War in the Hands of the Algorithm
When killing becomes a faster, more remote, and more efficient process, barbarity ceases to be an exception and functions as an industry
Author: Emilia Reed, special for Granma | internet@granma.cu
March 31, 2026
Mundo
The United States has made extensive use of drones in places like Afghanistan, Iraq, Syria, and Yemen. Photo: Getty Images
There was a time when wars were decided on paper maps, with officers hunched over a table, radio calls, and hours—sometimes days—spent verifying information before pressing a button. Today, however, war is beginning to resemble a screen: satellite images, drone videos, sensors, coordinates, and an artificial intelligence that cross-references all that data in real time. That system is called Project Maven, and understanding it allows us to discern a crucial aspect of the United States' new military power.

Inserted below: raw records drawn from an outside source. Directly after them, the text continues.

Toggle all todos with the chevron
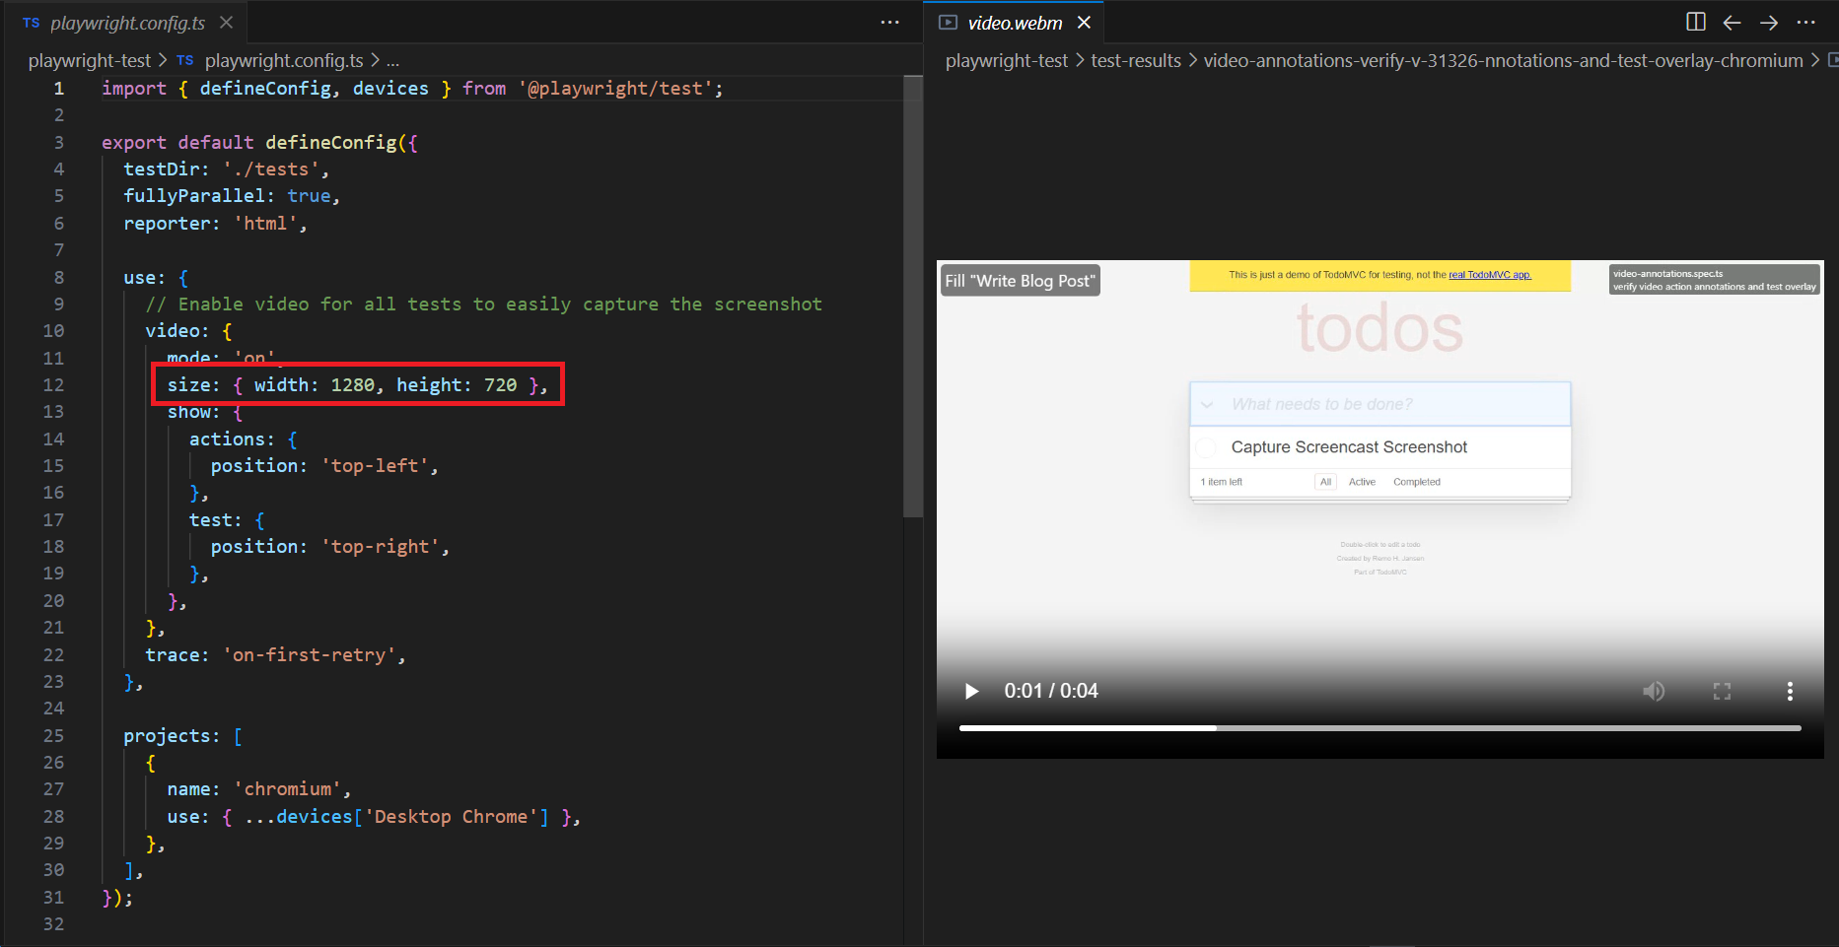Image resolution: width=1839 pixels, height=947 pixels. (1207, 405)
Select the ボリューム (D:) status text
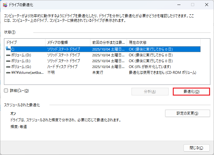 pyautogui.click(x=151, y=55)
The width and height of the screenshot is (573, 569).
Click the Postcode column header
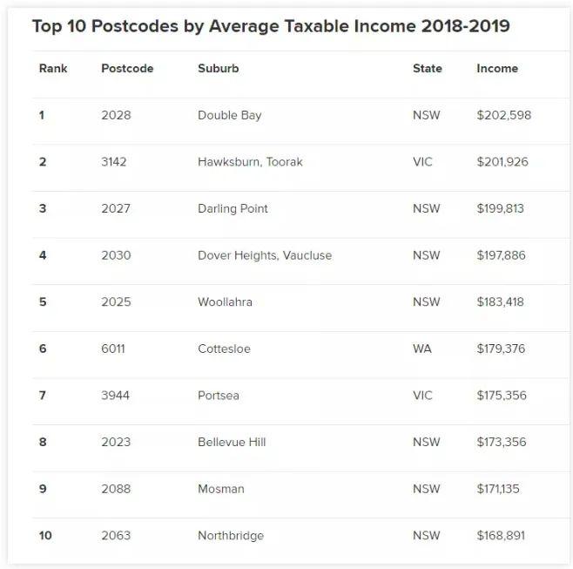[127, 68]
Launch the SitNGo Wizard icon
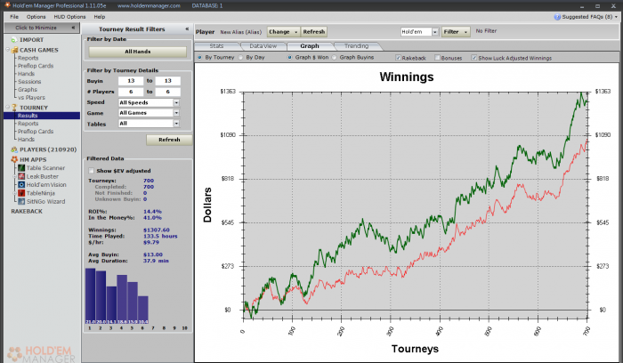Screen dimensions: 623x363 21,201
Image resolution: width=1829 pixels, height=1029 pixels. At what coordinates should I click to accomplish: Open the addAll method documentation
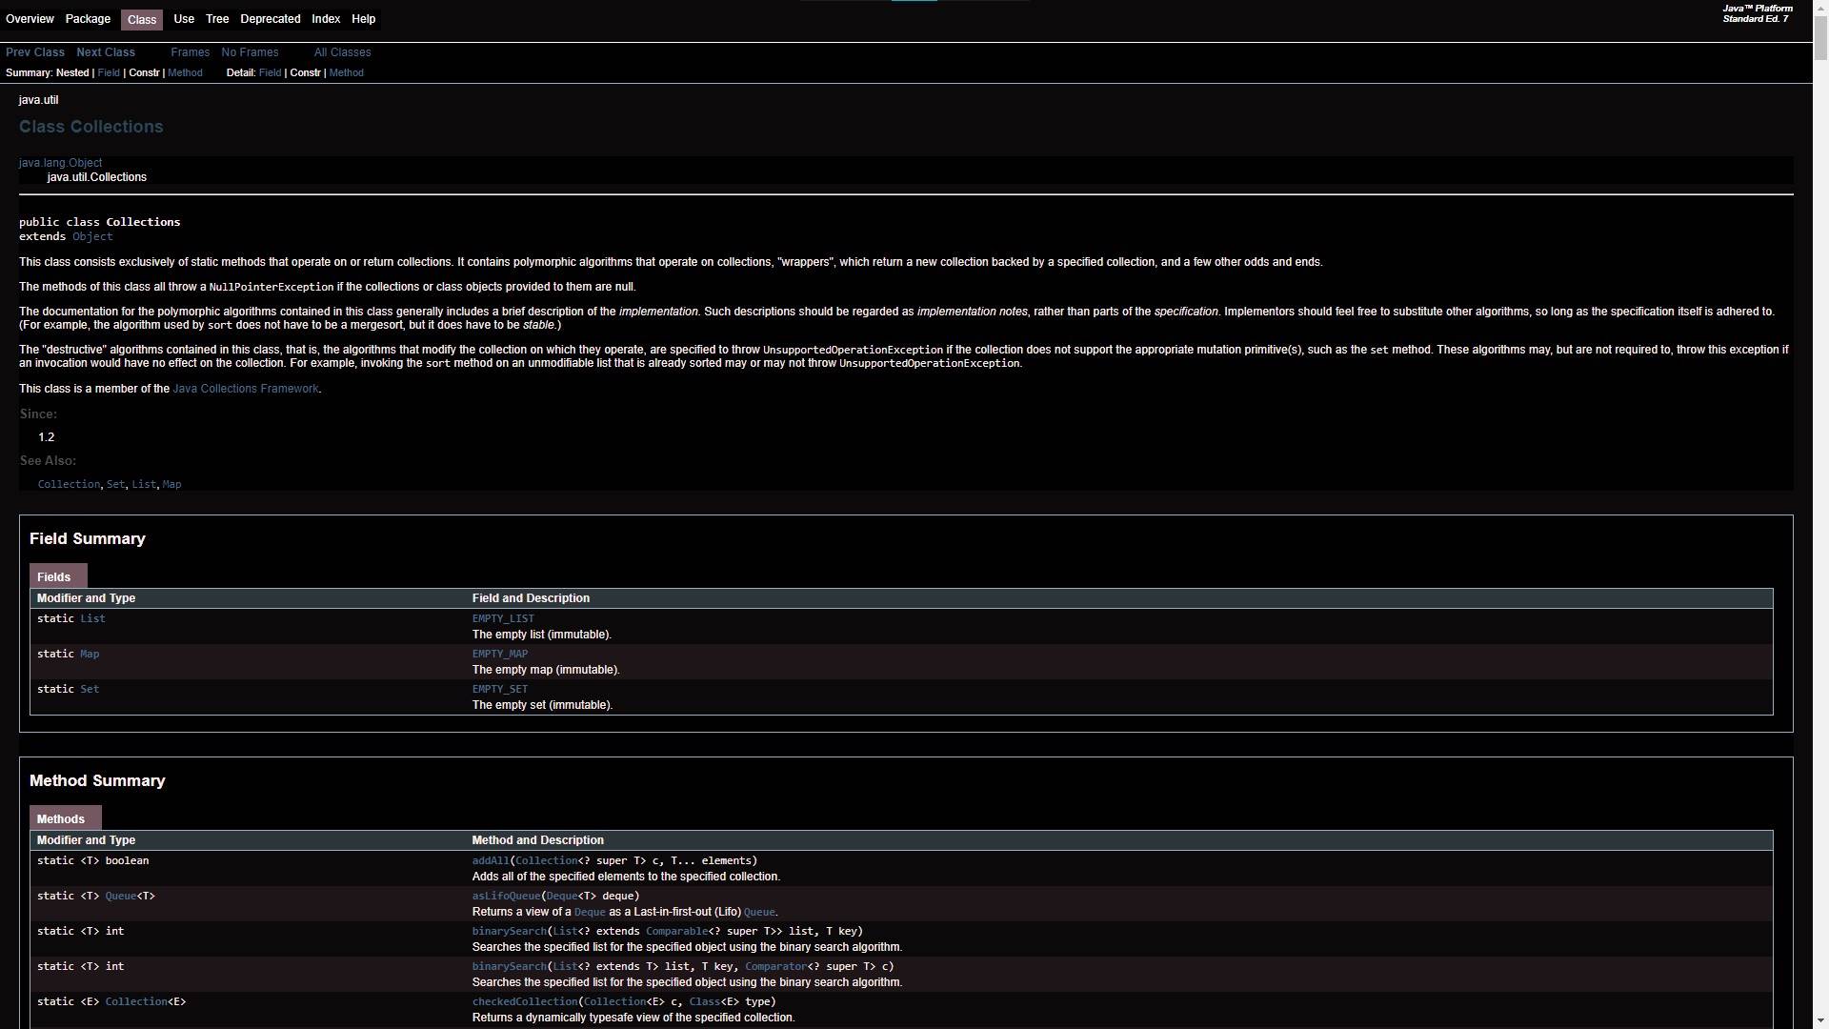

Simply put, Maven is a tool designed to help the U.S. military see more, decide faster, and strike sooner. It gathers massive amounts of information, mostly from open sources, that no human analyst could process alone and turns them into "points of interest," or potential targets. It doesn't completely replace the operator, but it does set the pace. And that pace is no longer human.
The Pentagon began seriously pursuing this project in 2017, when it sought algorithms capable of analyzing drone video, detecting objects, and rapidly transforming large volumes of images into actionable intelligence. One of its first partners was Google. But when it became known that the company was collaborating on this military program, thousands of employees rebelled and demanded its withdrawal. Google tried to present it as a collaboration for non-offensive uses, but the internal pressure was so intense that it ultimately withdrew. This episode quickly revealed that behind the friendly rhetoric of innovation, Big Tech was already fully immersed in the war machine.
The data helps to understand the magnitude of the change. In the first 24 hours of the war against Iran, the United States attacked 1,000 targets, according to Bloomberg. Ten days later, the number had risen to 5,000 targets, a pace that previously would have taken weeks. The military itself aspires to go even further: to identify and select 1,000 targets not in a day, but in a single hour.
When warfare accelerates in this way, the time for thought, doubt, or verification also shrinks. One of the U.S. military's attacks in Iran hit a school and resulted in the deaths of at least 175 people, mostly girls. The Pentagon may claim that the system only helps to "identify and recommend targets," but when the decision-making chain is accelerated to this extreme, the margin for correcting errors shrinks, and the distance between a misreading of data and carnage is minimal.
Maven wasn't built solely by the U.S. government. Behind it are Palantir, which developed the Maven Smart System, and also Amazon, Microsoft, and Clarifai, among other private companies. In other words, war is no longer manufactured only in barracks and arsenals. It's also designed by the large technology companies we use daily, which tells us that the old military-industrial complex has modernized, speaks the language of innovation, and relies on companies that organize our digital daily lives.
That's why Maven matters beyond the battlefield. It shows a world in which war is privatized, automated, and opaque; a world in which the decision about who lives and who dies shifts from political judgment to technical calculation. And when killing becomes a faster, more remote, and more efficient process, barbarity ceases to be an exception and functions as an industry. It is the modern version of the crematorium ovens of the German fascists.